And justly the deepest: for it is a law of God and of Nature, that your pleasures—as your virtues—shall be enhanced by mutual aid. As, by joining hand in hand, you can sustain each other best, so, hand in hand, you can delight each other best. And there is indeed a charm and sacredness in street architecture which must be wanting even to that of the temple: it is a little thing for men to unite in the forms of a religious service, but it is much for them to unite, like true brethren, in the arts and offices of their daily lives.

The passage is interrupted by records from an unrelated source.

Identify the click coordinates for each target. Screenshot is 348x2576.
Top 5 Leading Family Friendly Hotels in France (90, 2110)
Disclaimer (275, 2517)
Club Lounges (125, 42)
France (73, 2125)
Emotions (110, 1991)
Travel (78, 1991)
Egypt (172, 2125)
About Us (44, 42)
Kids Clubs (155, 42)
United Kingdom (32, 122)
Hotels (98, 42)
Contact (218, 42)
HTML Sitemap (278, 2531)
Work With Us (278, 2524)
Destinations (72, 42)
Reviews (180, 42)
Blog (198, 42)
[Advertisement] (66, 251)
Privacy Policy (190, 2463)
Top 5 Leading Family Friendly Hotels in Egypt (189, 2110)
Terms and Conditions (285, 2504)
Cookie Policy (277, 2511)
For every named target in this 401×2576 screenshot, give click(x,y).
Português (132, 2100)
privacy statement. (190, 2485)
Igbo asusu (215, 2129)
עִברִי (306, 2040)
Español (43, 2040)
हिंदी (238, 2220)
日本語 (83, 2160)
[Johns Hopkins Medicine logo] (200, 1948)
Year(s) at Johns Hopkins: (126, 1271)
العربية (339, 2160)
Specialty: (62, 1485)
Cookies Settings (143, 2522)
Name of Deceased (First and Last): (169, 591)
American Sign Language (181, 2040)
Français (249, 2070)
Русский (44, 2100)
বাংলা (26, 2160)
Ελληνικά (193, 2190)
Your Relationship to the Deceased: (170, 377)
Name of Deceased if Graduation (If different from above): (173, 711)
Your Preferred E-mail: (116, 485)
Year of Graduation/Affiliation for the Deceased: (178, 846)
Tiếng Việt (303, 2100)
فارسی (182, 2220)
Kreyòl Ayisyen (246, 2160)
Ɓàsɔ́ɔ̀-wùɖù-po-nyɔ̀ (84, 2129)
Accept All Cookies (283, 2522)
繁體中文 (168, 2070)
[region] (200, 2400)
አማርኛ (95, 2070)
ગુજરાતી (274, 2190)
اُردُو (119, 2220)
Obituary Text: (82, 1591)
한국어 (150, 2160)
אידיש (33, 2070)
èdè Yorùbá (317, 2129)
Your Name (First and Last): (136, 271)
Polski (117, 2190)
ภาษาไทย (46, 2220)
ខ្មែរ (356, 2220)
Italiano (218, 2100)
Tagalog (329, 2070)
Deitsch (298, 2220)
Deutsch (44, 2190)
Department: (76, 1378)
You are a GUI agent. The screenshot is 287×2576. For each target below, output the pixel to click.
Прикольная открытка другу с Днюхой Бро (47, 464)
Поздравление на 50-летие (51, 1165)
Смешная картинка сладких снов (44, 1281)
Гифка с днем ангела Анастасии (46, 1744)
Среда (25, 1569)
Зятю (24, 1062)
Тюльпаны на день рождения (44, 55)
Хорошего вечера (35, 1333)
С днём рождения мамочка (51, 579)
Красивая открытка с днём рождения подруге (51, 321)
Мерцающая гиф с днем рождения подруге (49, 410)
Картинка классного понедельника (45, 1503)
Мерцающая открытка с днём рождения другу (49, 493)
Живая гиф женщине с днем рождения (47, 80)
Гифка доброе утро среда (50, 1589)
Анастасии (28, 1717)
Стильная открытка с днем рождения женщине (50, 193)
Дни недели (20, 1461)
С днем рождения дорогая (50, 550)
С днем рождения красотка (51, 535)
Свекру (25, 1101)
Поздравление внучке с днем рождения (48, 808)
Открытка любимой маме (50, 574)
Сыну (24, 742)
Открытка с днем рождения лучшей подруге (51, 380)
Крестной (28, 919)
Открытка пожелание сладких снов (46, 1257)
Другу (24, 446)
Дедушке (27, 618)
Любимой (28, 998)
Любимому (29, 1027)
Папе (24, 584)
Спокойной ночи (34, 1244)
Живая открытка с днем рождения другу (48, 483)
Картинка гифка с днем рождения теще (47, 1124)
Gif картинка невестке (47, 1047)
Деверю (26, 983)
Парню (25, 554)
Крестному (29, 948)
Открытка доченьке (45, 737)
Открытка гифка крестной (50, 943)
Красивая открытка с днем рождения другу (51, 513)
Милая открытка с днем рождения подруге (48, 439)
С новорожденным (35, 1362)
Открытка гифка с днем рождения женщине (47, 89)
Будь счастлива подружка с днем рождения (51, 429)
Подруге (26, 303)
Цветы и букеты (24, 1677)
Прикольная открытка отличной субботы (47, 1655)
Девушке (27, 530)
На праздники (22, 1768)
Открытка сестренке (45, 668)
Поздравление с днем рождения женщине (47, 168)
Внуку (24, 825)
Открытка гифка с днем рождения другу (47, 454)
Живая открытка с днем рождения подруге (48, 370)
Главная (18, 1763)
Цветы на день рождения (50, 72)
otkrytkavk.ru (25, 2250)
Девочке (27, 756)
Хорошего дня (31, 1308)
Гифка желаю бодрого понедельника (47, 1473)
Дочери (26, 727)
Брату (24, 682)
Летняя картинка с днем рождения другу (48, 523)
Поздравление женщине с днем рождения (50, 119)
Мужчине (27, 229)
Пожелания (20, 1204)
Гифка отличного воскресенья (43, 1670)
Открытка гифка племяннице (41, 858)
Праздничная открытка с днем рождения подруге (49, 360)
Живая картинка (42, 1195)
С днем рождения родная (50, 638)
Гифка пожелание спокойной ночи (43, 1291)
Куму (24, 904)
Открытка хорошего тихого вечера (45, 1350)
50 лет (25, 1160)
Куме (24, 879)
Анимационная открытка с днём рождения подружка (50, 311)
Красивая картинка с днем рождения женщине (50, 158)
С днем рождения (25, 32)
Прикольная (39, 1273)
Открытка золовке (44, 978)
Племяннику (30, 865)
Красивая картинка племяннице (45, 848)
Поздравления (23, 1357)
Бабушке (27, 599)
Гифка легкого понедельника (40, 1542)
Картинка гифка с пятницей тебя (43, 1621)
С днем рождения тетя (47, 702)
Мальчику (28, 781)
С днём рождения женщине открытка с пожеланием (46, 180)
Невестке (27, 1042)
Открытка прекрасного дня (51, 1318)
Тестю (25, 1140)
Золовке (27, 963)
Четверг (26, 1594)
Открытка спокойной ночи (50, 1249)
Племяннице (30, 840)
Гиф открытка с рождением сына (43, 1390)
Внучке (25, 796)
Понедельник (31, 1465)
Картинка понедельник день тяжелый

50. And now, I can conceive only of one objection as likely still to arise in your minds, which I must briefly meet. Your pictures, and other smaller works of art, you can carry with you, wherever you live; your house must be left behind. Indeed, I believe that the wandering habits which have now become almost necessary to our existence, lie more at the root of our bad architecture than any other character of modern times. We always look upon our houses as mere temporary lodgings. We are always hoping to get larger and finer ones, or are forced, in some way or other, to live where we do not choose, and in continual expectation of changing our place of abode. In the present state of society, this is in a great measure unavoidable; but let us remember it is an evil; and that so far as it is avoidable, it becomes our duty to check the impulse. It is not for me to lead you at present into any consideration of a matter so closely touching your private interests and feelings; but it surely is a subject for serious thought, whether it might not be better for many of us, if, on attaining a certain position in life, we determined, with God's permission, to choose a home in which to live and die,—a home not to be increased by adding stone to stone and field to field, but which, being enough for all our wishes at that period, we should resolve to be satisfied with forever. Consider this; and also, whether we ought not to be more in the habit of seeking honor from our descendants than our ancestors; thinking it better to be nobly remembered than nobly born; and striving so to live, that our sons, and our sons' sons, for ages to come, might still lead their children reverently to the doors out of which we had been carried to the grave, saying, "Look: This was his house: This was his chamber."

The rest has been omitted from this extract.